Petraco has a long-term contract with Russian oil producer Neftisa that runs until the end of 2022 and a short-term contract with state-controlled Zarubezhneft that expires at the end of March, according to traders.
Both Gunvor and Glencore have Urals tenders with Rosneft from October to March this year and most of the Russian crude loaded fell under those contracts. Neither is expected to load Rosneft oil in April, traders said.
Gunvor told Reuters it would not do any new business with Russia, while a source close to Glencore said it was only dealing with oil from pre-invasion contracts.
Russia plans to export 6.2 million tonnes of Urals crude from its Baltic ports and some 2.28 million via Novorossiysk in the Black Sea, according to the March loading schedule.

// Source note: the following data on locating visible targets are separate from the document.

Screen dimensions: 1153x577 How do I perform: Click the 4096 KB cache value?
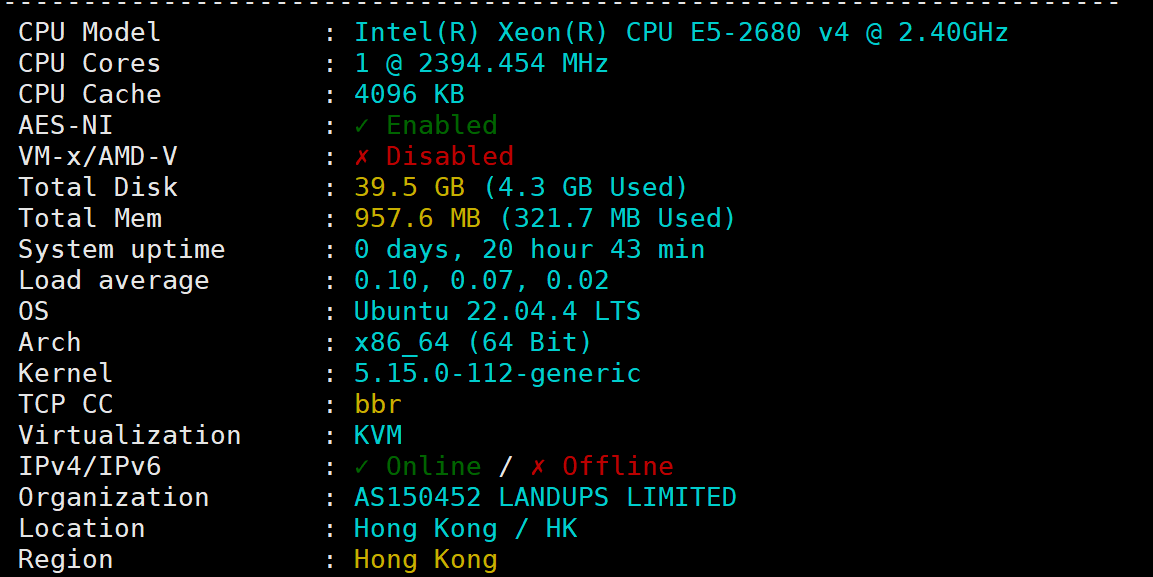click(409, 95)
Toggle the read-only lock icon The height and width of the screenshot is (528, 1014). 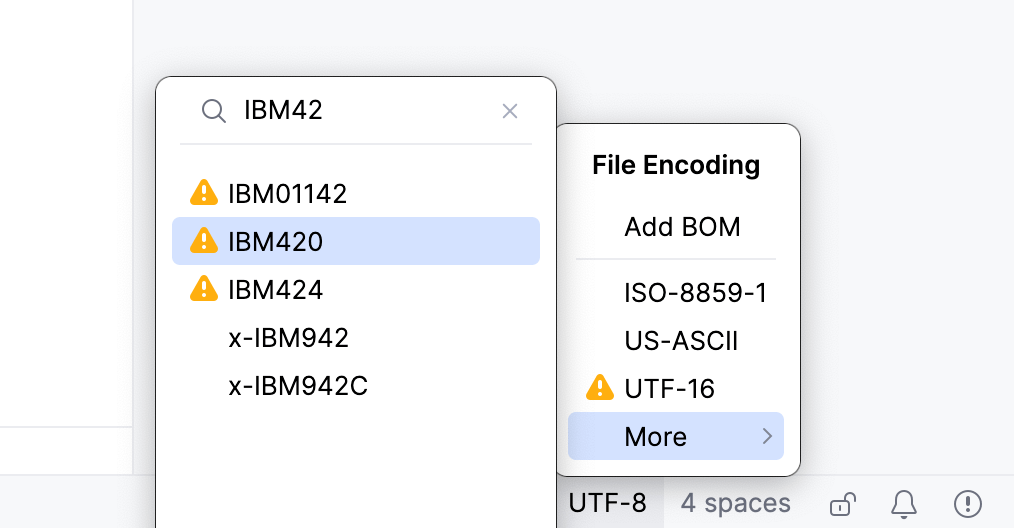(843, 503)
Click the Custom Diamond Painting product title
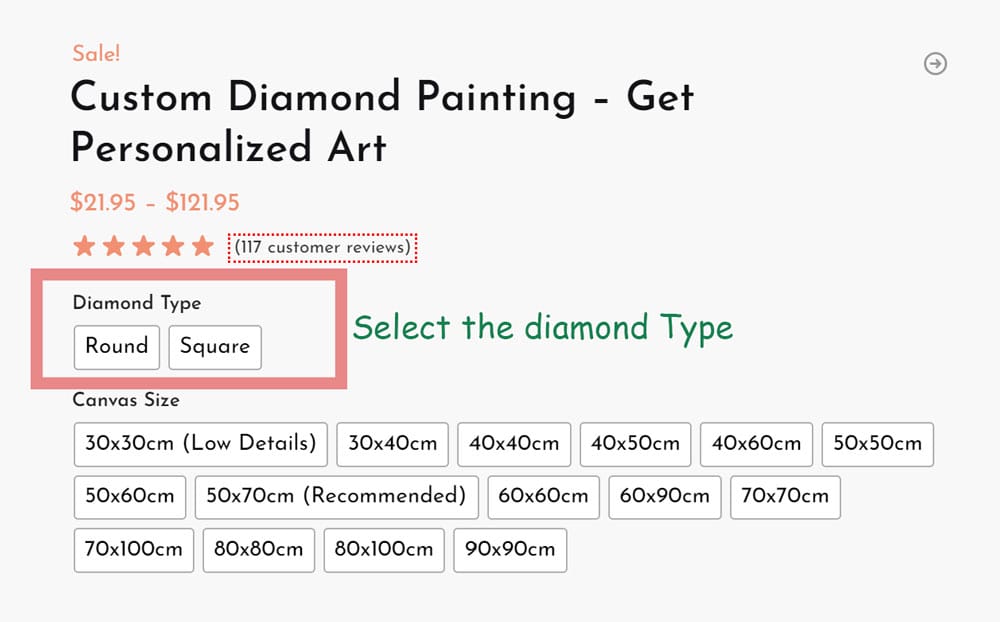Viewport: 1000px width, 622px height. tap(380, 98)
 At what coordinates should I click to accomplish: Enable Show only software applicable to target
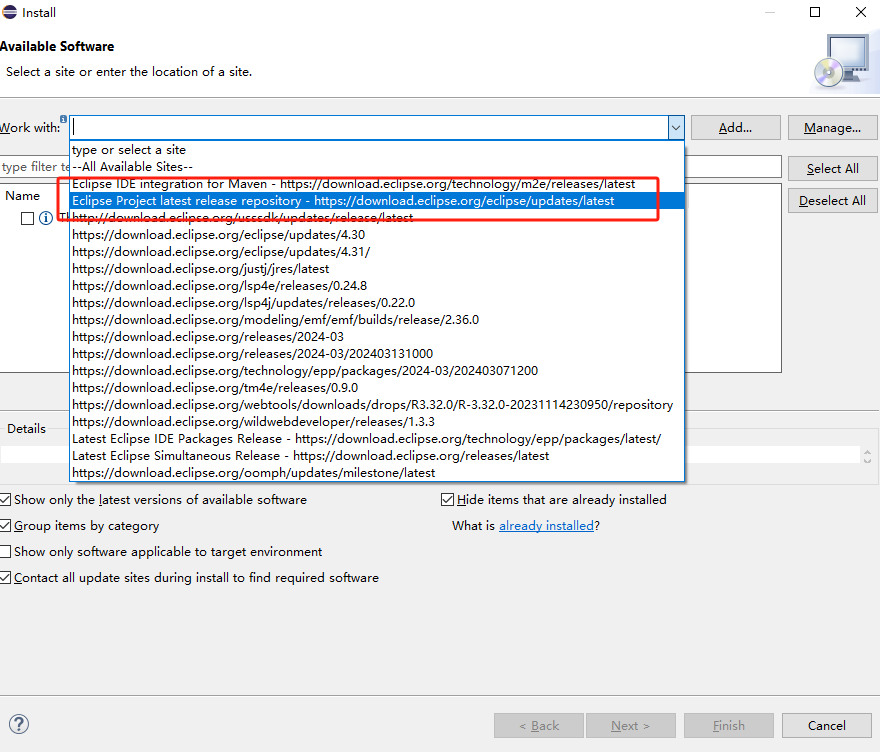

Although the final destination of some shipments may change, Russia’s total export volume for March is expected to remain broadly in line with its pre-invasion plans.
Most of the oil shipped in March is to go to Europe, with about a third going to India and China, according to shipping data.
However, traders said they expected around half of the oil to be moved to the Amsterdam-Rotterdam-Antwerp refining and storage center would likely be offloaded onto larger tankers and sent to Asia, given the reluctance of EU buyers to take Russian crude. Read more
Litasco, the Swiss trading arm of Russia’s Lukoil (LKOH.MM), had one of the largest shares of Russian maritime crude exports in March with some 1.5 million tonnes to load, according to shipping data. Litasco declined to comment.
China’s Unipec, the trading arm of Asia’s largest refiner Sinopec (600028.SS), took several shipments from the Urals in March, tracking and trading sources said. Unipec did not respond to a request for comment.
Traders said several shipments of Russian crude due to be loaded at the end of March did not yet have tankers lined up, raising doubts whether the loadings will take place.
While Swiss trading companies have loaded Russian oil, not all of their tankers have a firm destination yet, three trade sources said.
“It’s one thing to load the oil, it’s another to find the buyer,” said a Urals crude trader.